> **EXERCISE BRIEF**:
Can you rewrite every line of these items, changing "Instruction" to "Command" wherever it appears and leaving everything else untouched, with the pictures left out?

> **RECORDS**:
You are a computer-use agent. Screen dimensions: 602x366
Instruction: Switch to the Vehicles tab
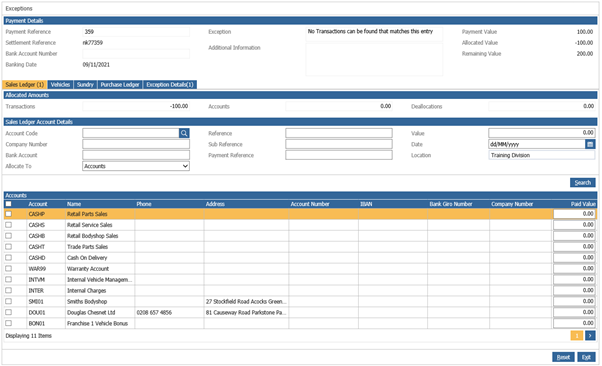(x=60, y=84)
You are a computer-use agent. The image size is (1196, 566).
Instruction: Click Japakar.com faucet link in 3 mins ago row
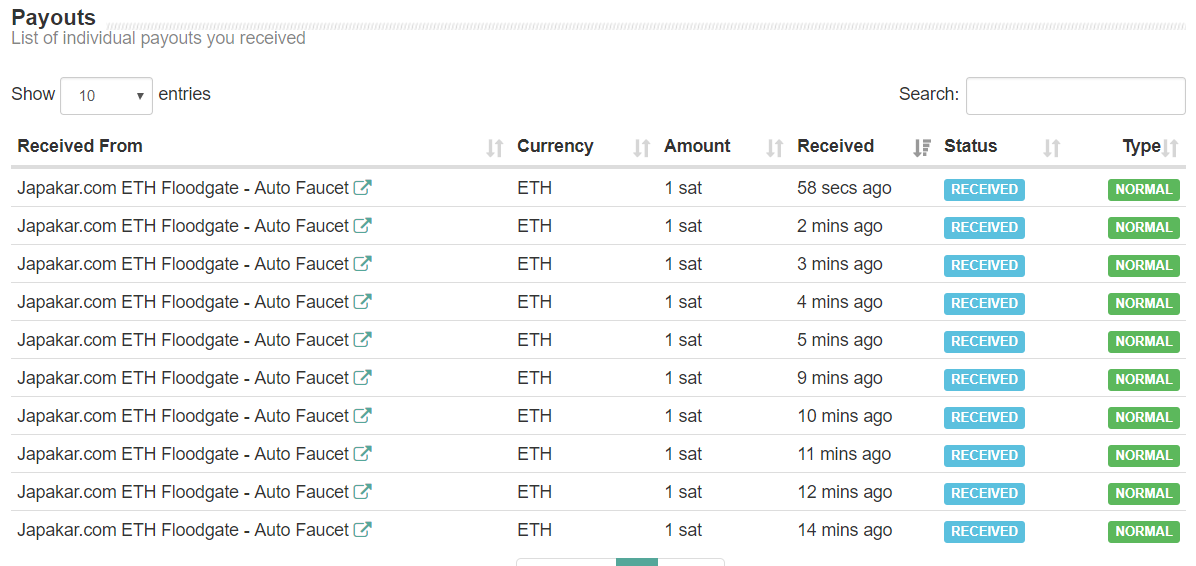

> **THE ANSWER**:
You are a computer-use agent. Screen dimensions: 602x366
Command: Switch to the Vehicles tab
(x=60, y=84)
You are a computer-use agent. The image size is (1196, 566).
Command: Click Japakar.com faucet link in 3 mins ago row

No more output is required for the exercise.